Where the line containing "Task: Tap the" appears, begin retyping; continue exactly through the final line of the data. Omit every picture.

______

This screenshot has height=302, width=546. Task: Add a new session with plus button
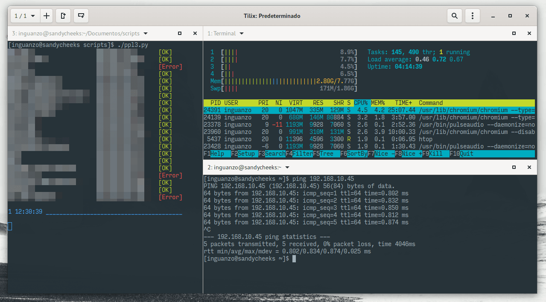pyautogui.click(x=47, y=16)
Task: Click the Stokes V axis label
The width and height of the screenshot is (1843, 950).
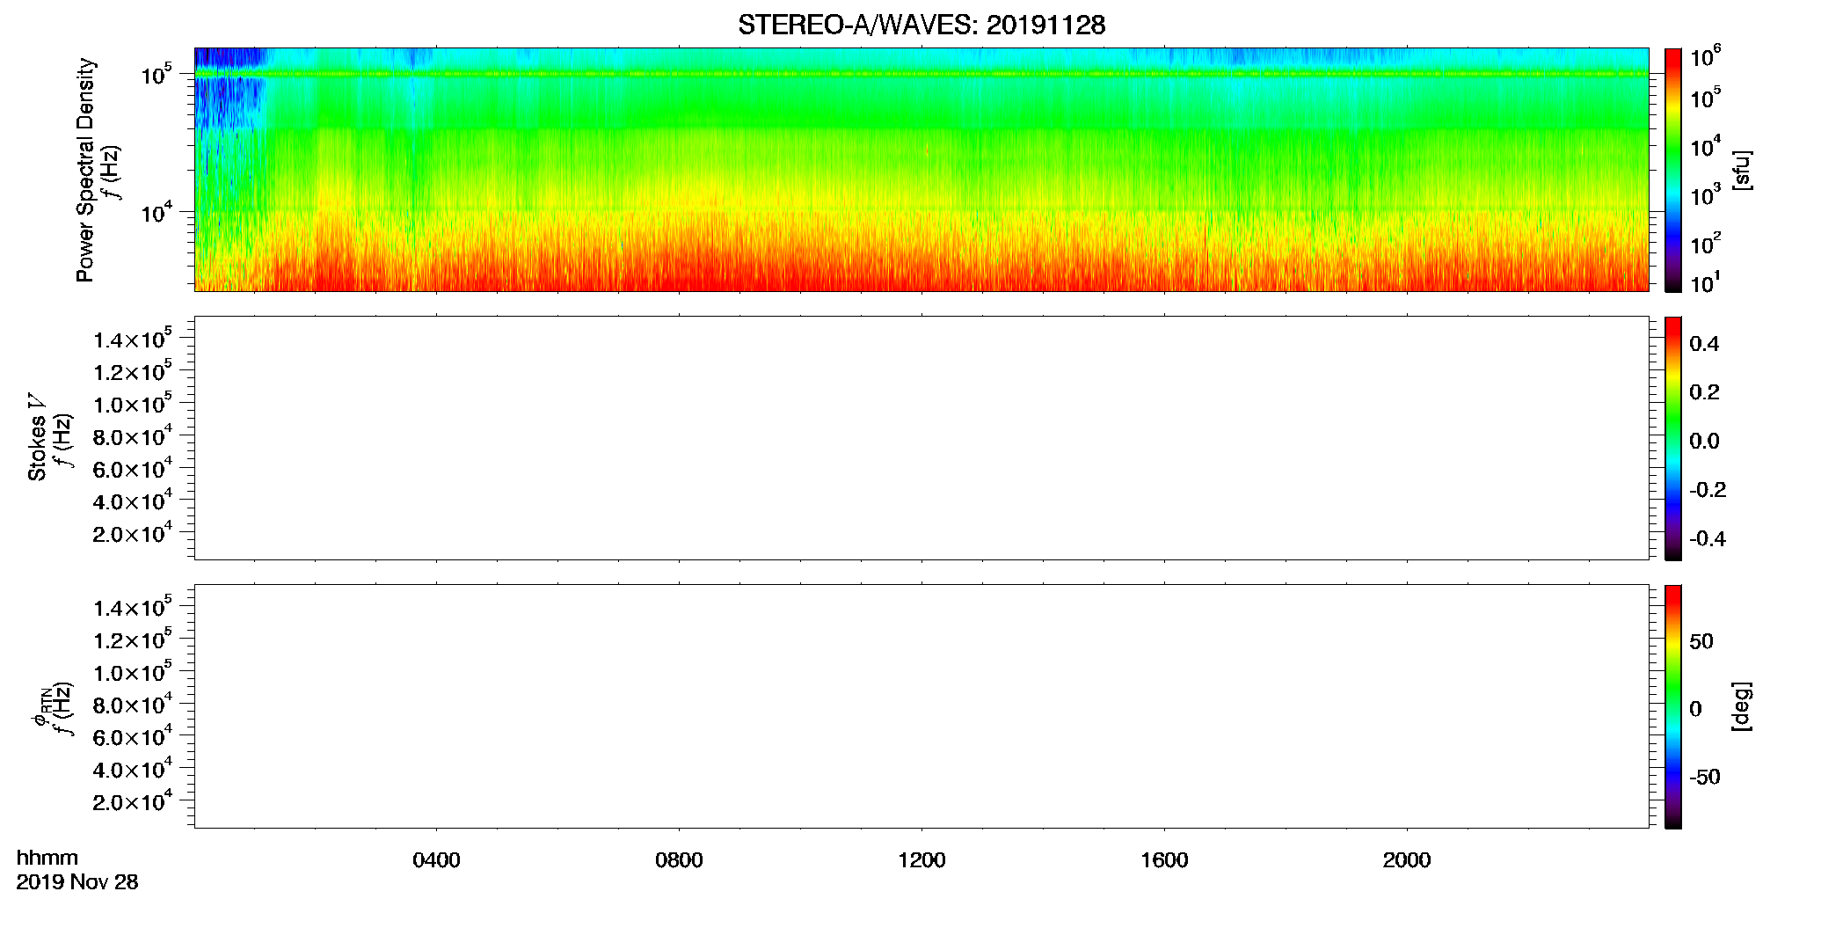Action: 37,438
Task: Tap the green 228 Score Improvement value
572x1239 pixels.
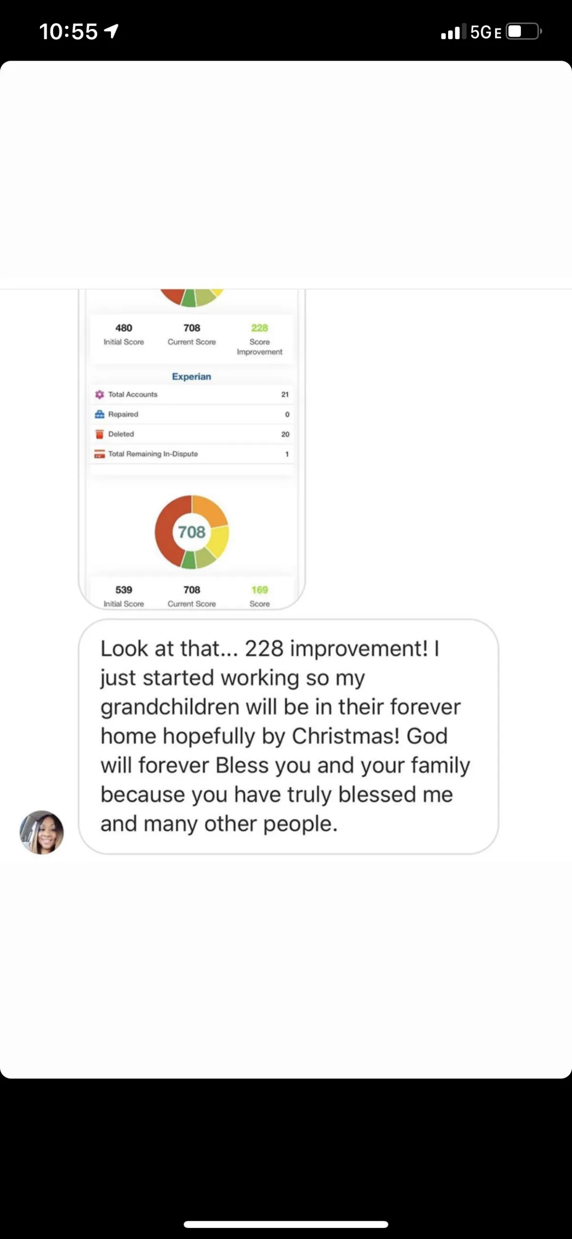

______

_Solution to this problem_.
Task: Tap the green 228 Score Improvement value
572x1239 pixels.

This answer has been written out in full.